Produce a verbatim copy of the lines from the one holding "VST (113, 682)" through the last line of the listing, and nothing else.

- Opening Delimiter -

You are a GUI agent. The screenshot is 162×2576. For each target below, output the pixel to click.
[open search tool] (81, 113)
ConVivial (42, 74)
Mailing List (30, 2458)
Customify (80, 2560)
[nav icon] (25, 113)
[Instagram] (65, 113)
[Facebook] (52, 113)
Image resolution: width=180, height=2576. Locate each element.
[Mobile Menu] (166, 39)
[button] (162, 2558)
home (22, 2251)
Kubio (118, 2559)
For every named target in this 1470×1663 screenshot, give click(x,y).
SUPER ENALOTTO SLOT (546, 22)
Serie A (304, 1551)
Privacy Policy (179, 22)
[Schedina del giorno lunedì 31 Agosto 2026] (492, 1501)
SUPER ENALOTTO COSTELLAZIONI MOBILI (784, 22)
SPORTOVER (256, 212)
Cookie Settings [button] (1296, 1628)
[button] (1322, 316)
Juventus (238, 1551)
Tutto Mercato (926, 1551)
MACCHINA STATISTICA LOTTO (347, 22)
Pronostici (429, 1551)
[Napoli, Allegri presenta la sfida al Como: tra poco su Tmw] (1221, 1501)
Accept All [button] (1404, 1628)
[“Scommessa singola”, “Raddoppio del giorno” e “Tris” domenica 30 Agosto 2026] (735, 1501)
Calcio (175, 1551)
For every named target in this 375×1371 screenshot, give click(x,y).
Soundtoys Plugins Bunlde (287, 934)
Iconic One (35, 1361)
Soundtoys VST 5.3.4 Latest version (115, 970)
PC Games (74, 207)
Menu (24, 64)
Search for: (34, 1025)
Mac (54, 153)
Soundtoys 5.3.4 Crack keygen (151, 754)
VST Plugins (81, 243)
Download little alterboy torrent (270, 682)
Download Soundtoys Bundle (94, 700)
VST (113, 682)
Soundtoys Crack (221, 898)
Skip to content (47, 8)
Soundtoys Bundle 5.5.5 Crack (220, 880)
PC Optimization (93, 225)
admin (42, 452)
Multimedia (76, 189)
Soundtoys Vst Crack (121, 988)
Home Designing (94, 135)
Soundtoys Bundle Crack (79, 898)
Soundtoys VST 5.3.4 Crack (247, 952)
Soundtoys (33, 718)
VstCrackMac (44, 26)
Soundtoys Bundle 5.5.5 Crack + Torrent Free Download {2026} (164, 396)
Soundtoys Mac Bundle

- Closing Delimiter -

- YOUR RESPONSE -
VST (113, 682)
Soundtoys Crack (221, 898)
Skip to content (47, 8)
Soundtoys Bundle 5.5.5 Crack (220, 880)
PC Optimization (93, 225)
admin (42, 452)
Multimedia (76, 189)
Soundtoys Vst Crack (121, 988)
Home Designing (94, 135)
Soundtoys Bundle Crack (79, 898)
Soundtoys VST 5.3.4 Crack (247, 952)
Soundtoys (33, 718)
VstCrackMac (44, 26)
Soundtoys Bundle 5.5.5 Crack + Torrent Free Download {2026} (164, 396)
Soundtoys Mac Bundle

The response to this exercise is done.